---------- Excerpt provided ----------

-- Published: Monday, 7 July 2014 | Print | Disqus
Today’s AM fix was USD 1,313.25, EUR 965.84 and GBP 765.97 per ounce.
Friday’s AM fix was USD 1,321.50, EUR 972.34 and GBP 770.69 per ounce.
The U.S. market was closed on Friday for a national holiday. Friday’s PM fix in London was USD 1,319.25, EUR 970.89 and GBP 769.02 per ounce.
Reserve Currencies In History
Gold has fallen from a three month high and bullion for immediate delivery fell 0.5% to $1,314.38 an ounce in London.
The metal climbed to $1,332.33 on July 1, the highest price since March 24, and completed a fifth week of gains last week. This is bullish from a momentum perspective. Futures trading volumes were 19% lower than the average for the past 100 days for the time of day, according to data compiled by Bloomberg.
Europe May Seek Alternative To Dollar Dominance - 70 Year Shift
It was a gamble and it may have just backfired. When U.S. regulators last week sought to limit Banque Nationale de Paris’s ability to clear dollars they opened a pandora's box of uncertainty. Countries globally depend on the dollar for international payments. Many will have taken note and some will be alarmed by the move and will now naturally mull over alternatives.

---------- Data listing ----------

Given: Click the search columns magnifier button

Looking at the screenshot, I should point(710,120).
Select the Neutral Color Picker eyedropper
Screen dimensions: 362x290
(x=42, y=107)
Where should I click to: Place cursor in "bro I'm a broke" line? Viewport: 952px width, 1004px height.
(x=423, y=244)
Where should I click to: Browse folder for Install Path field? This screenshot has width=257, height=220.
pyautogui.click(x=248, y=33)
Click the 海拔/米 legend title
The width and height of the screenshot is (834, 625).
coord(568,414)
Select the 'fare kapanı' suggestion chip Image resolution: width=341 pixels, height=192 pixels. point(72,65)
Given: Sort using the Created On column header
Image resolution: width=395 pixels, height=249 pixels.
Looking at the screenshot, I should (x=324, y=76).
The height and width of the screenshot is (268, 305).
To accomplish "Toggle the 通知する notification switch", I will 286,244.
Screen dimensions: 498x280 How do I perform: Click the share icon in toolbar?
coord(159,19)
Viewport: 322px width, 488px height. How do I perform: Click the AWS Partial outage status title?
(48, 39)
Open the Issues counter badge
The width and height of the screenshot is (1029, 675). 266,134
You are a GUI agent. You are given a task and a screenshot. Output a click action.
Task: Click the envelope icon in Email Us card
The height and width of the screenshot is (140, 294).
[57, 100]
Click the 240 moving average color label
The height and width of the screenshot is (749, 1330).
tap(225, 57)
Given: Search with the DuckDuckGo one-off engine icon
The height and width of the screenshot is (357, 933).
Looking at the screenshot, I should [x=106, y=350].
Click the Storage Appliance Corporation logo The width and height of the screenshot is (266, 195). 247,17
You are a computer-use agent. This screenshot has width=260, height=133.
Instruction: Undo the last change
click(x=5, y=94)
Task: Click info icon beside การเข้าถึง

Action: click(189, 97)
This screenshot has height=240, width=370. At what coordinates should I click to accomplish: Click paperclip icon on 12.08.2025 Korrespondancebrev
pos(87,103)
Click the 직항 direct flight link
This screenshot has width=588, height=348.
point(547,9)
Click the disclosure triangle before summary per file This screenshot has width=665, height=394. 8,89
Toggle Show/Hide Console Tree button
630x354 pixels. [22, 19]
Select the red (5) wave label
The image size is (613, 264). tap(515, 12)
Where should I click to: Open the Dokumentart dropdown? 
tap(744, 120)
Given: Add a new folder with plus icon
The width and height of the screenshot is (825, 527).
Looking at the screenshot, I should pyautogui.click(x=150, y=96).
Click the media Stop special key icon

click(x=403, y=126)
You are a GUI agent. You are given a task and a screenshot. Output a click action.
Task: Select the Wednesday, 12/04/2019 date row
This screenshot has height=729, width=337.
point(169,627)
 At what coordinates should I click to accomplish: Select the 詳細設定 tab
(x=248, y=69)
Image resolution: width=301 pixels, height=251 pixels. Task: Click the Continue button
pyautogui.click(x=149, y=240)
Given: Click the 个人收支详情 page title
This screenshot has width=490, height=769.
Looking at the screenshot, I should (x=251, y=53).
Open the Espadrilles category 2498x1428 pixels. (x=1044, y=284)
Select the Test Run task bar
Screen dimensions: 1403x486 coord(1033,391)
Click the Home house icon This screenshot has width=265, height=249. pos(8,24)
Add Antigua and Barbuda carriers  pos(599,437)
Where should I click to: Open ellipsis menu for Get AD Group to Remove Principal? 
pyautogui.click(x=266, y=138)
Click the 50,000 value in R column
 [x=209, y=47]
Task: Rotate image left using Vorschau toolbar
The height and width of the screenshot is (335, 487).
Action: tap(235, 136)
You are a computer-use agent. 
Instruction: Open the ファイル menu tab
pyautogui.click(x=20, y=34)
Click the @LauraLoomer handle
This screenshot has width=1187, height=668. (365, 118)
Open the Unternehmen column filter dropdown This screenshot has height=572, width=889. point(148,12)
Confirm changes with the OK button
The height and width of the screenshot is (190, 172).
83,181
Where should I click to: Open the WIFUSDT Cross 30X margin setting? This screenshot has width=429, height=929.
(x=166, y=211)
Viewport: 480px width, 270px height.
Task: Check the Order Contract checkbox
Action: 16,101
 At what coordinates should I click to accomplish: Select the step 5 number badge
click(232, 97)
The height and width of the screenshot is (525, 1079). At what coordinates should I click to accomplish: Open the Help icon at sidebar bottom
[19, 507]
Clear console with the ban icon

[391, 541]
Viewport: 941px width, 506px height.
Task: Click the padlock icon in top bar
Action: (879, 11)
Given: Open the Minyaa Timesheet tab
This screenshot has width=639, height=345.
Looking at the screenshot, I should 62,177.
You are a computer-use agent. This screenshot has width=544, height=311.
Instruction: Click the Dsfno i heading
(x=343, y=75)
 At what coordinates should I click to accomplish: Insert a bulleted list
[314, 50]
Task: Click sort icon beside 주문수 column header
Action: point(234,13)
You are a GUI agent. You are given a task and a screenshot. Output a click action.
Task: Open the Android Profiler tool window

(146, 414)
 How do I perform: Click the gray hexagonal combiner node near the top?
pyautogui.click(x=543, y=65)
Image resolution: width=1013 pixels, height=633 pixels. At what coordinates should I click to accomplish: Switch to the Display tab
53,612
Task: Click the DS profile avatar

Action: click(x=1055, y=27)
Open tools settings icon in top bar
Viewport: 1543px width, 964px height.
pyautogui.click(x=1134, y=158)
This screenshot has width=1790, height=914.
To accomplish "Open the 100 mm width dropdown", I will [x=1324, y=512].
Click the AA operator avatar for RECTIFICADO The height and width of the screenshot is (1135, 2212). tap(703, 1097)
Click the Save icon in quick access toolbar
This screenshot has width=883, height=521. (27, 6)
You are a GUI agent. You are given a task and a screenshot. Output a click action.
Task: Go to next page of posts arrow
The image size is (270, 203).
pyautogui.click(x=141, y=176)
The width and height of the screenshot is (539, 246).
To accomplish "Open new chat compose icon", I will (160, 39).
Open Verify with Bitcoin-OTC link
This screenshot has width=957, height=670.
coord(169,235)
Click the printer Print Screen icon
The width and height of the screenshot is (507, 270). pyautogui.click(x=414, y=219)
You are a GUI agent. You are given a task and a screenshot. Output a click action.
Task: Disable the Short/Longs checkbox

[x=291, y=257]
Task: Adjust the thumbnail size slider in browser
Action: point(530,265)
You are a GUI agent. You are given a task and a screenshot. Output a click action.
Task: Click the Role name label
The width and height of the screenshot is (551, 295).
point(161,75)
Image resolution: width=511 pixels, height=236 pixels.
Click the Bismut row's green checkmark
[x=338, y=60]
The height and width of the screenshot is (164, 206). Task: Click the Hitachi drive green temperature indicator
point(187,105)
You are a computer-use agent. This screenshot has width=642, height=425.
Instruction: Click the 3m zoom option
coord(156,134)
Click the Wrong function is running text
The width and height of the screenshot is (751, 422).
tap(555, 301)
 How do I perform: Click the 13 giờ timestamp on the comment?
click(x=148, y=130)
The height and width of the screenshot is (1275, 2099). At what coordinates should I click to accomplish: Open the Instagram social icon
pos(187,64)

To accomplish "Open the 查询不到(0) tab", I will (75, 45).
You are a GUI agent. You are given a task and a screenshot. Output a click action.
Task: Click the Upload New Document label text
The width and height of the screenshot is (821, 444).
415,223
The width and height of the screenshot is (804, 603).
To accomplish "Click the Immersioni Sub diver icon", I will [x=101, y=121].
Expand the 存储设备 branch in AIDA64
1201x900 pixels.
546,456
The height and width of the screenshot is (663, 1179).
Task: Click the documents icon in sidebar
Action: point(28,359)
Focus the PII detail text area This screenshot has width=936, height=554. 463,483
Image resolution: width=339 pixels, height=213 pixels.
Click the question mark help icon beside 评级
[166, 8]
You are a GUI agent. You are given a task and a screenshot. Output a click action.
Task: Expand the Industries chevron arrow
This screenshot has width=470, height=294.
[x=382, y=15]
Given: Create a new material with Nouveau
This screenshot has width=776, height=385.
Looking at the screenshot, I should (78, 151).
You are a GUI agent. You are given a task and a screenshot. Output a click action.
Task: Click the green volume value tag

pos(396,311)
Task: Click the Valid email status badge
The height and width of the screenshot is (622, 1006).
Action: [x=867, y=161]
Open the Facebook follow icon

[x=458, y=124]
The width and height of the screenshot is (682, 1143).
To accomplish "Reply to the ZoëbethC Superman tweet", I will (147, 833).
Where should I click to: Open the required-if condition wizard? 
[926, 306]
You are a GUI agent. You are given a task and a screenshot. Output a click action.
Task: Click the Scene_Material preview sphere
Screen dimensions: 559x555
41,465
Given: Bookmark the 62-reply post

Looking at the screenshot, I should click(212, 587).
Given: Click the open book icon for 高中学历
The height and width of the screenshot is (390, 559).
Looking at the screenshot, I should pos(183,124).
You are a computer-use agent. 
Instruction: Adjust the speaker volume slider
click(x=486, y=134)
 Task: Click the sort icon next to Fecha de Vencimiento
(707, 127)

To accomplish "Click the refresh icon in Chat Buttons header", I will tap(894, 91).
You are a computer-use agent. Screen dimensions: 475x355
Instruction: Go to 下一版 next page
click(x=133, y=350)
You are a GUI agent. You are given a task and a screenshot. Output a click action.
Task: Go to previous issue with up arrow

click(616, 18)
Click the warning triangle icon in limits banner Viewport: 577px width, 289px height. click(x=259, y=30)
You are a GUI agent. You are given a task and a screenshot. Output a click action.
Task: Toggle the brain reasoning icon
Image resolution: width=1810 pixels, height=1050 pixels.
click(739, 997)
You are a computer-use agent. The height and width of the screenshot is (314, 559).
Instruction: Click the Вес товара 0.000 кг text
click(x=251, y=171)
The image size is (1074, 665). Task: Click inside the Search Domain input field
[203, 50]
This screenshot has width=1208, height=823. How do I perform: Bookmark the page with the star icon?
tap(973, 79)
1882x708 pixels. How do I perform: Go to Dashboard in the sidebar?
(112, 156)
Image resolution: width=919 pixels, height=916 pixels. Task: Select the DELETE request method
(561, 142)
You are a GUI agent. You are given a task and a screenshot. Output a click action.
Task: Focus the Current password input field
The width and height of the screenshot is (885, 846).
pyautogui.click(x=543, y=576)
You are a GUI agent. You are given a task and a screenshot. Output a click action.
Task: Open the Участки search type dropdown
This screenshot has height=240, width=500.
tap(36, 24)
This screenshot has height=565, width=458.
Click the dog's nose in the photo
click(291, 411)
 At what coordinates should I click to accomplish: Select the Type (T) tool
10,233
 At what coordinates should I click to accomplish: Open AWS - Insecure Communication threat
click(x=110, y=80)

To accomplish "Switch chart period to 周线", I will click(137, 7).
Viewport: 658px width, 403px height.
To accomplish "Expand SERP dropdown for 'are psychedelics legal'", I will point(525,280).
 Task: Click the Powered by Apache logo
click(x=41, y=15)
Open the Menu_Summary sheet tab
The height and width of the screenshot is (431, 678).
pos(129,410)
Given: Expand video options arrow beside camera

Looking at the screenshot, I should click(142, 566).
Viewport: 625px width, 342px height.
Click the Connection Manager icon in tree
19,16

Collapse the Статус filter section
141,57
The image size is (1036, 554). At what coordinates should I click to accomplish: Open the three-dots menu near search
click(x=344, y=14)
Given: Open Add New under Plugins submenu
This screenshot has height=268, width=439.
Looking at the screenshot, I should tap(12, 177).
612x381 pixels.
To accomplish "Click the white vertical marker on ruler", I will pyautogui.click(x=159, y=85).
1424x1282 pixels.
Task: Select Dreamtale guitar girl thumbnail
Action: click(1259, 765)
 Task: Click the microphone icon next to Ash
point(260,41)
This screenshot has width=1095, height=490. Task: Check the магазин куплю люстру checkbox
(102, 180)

----------

• _What you are asked to do_:
Print the passage of the gold market report that begins with the words "-- Published: Monday, 7" and ends after the words "ounce in London.".

• _Answer_:
-- Published: Monday, 7 July 2014 | Print | Disqus
Today’s AM fix was USD 1,313.25, EUR 965.84 and GBP 765.97 per ounce.
Friday’s AM fix was USD 1,321.50, EUR 972.34 and GBP 770.69 per ounce.
The U.S. market was closed on Friday for a national holiday. Friday’s PM fix in London was USD 1,319.25, EUR 970.89 and GBP 769.02 per ounce.
Reserve Currencies In History
Gold has fallen from a three month high and bullion for immediate delivery fell 0.5% to $1,314.38 an ounce in London.